A run of records =

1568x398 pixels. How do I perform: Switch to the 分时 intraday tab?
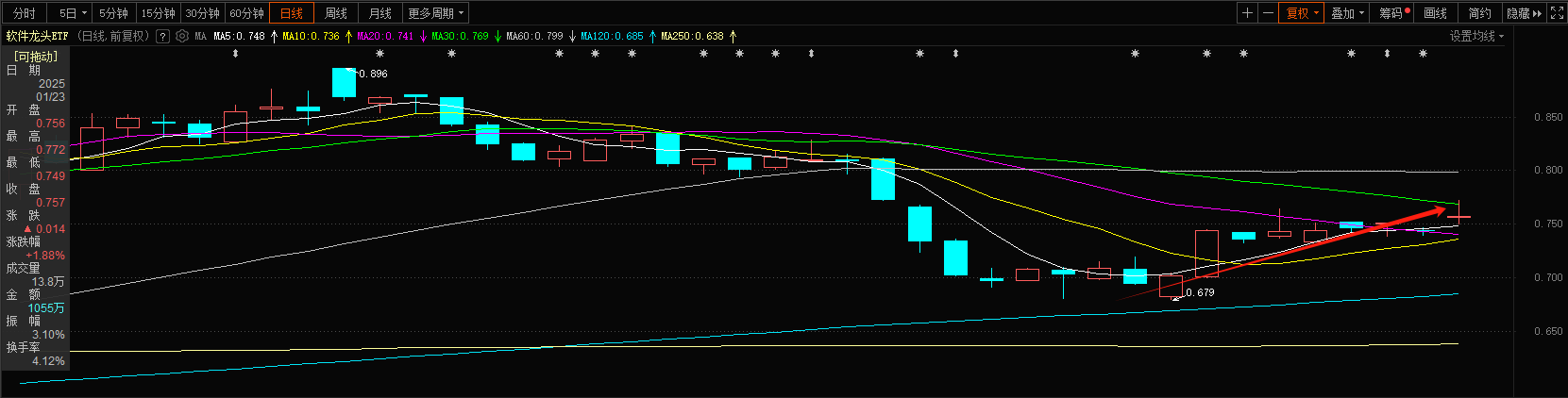[25, 13]
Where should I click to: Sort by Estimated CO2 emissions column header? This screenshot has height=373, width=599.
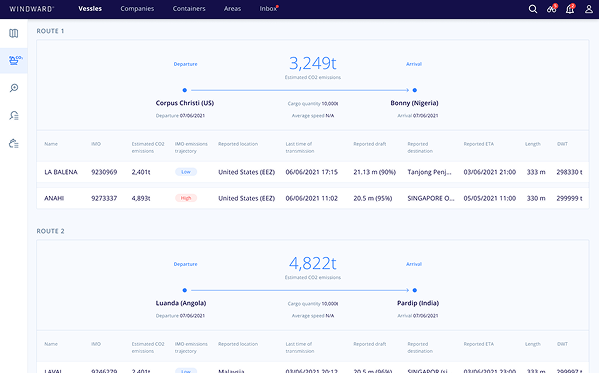click(148, 148)
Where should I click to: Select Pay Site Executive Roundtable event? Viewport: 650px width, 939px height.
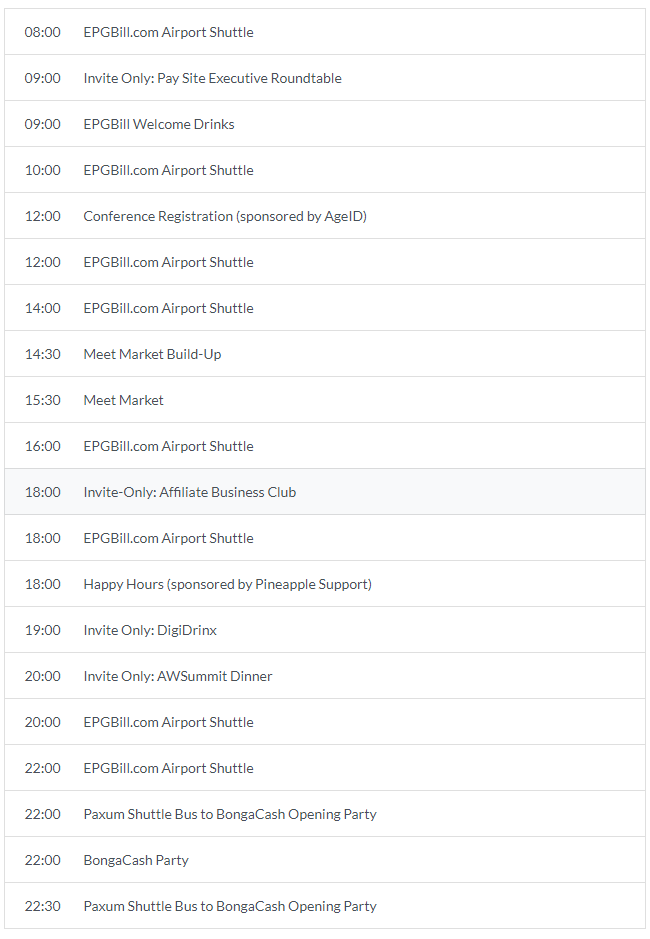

Aim of the exercise = Write out each of the records above word for word, leaving the pictures out.

Completed exercise =
1568x398 pixels. How do I perform: Switch to the 分时 intraday tab?
[25, 13]
Where should I click to: Sort by Estimated CO2 emissions column header? This screenshot has height=373, width=599.
click(148, 148)
Where should I click to: Select Pay Site Executive Roundtable event? Viewport: 650px width, 939px height.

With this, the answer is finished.